What is expected – Which lines in the items below contain the string "height"? Gather every such line and copy it out in full.

=== Data rows ===

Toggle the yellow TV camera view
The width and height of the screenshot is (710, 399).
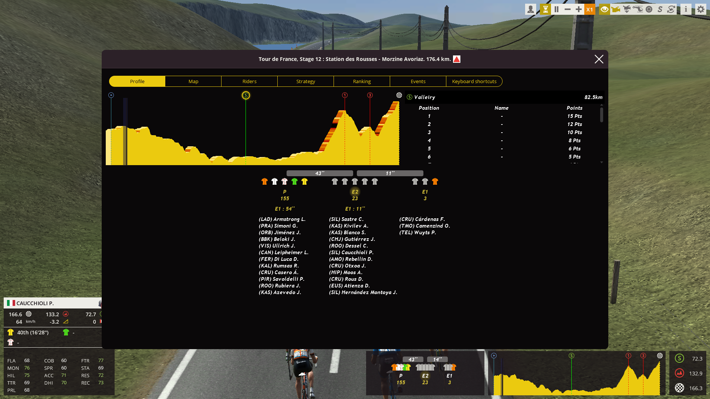click(616, 9)
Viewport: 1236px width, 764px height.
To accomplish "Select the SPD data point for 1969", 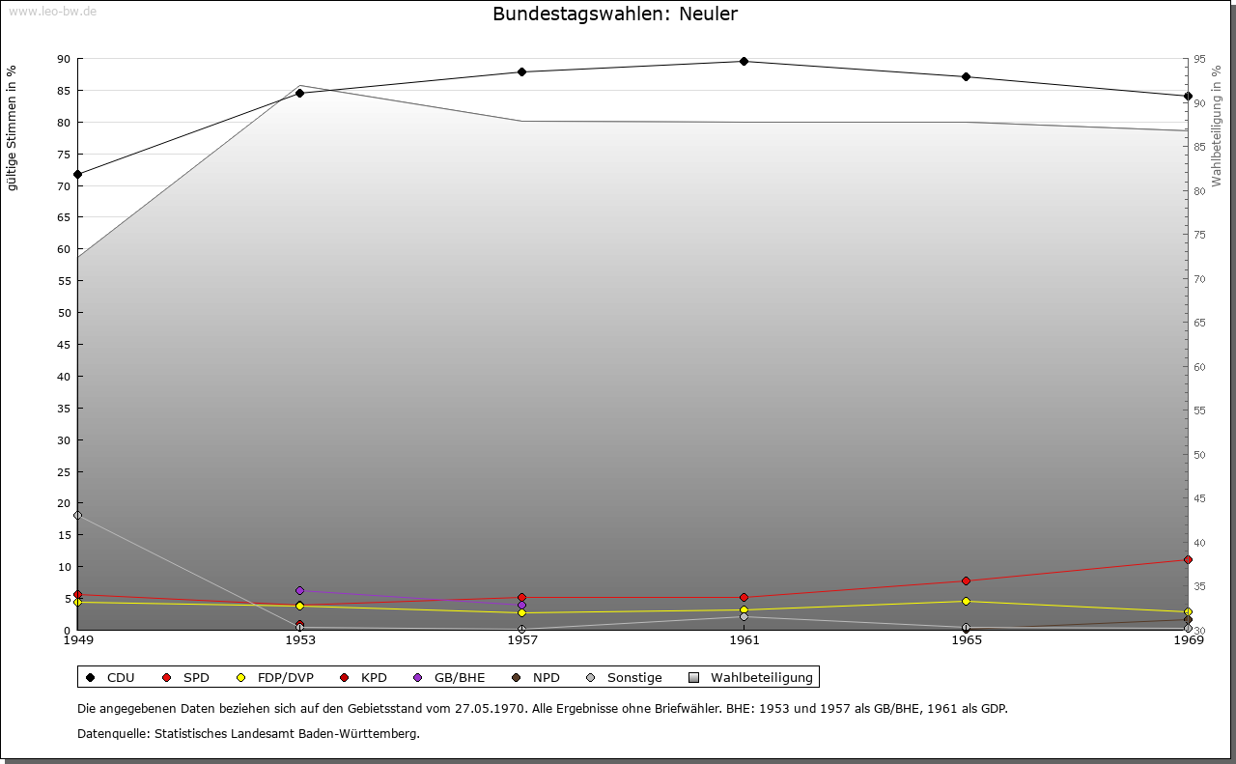I will click(1188, 560).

===

Expected answer –
The width and height of the screenshot is (710, 399).
Viewport: 1236px width, 764px height.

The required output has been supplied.